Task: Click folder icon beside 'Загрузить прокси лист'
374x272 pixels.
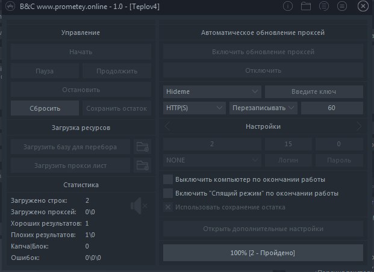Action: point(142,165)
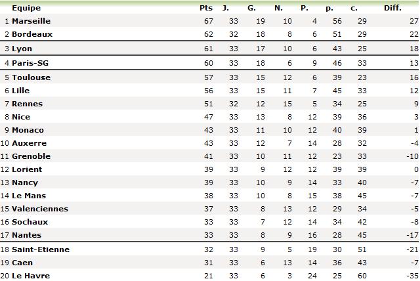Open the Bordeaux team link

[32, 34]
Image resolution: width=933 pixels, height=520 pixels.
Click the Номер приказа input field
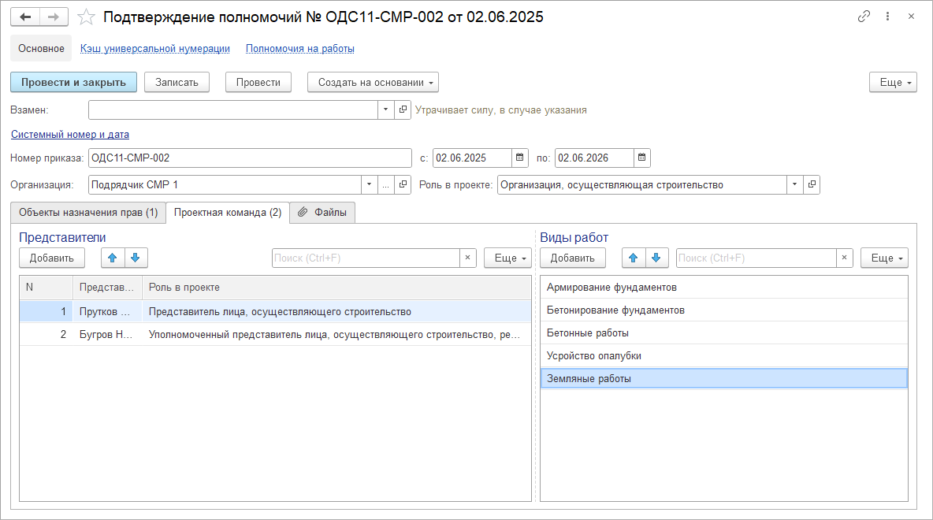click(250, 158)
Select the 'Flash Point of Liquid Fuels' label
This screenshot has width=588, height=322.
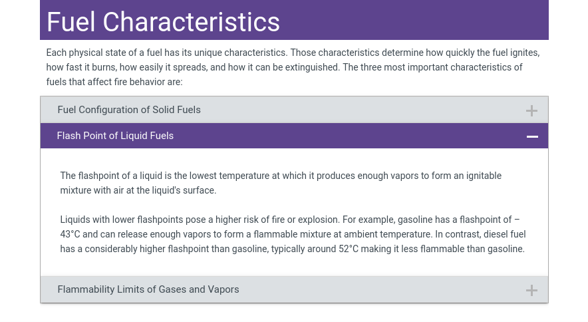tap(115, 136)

------------------------------------

[Exercise details] Exactly the lines from the line containing "374x272 pixels." to the end of the records need to be copied, both ends included, with pictures left out.

[Response]
374x272 pixels.
Action: point(142,165)
Open the Bordeaux team link

[32, 34]
Image resolution: width=933 pixels, height=520 pixels.
Click the Номер приказа input field
click(250, 158)
Select the 'Flash Point of Liquid Fuels' label
This screenshot has width=588, height=322.
tap(115, 136)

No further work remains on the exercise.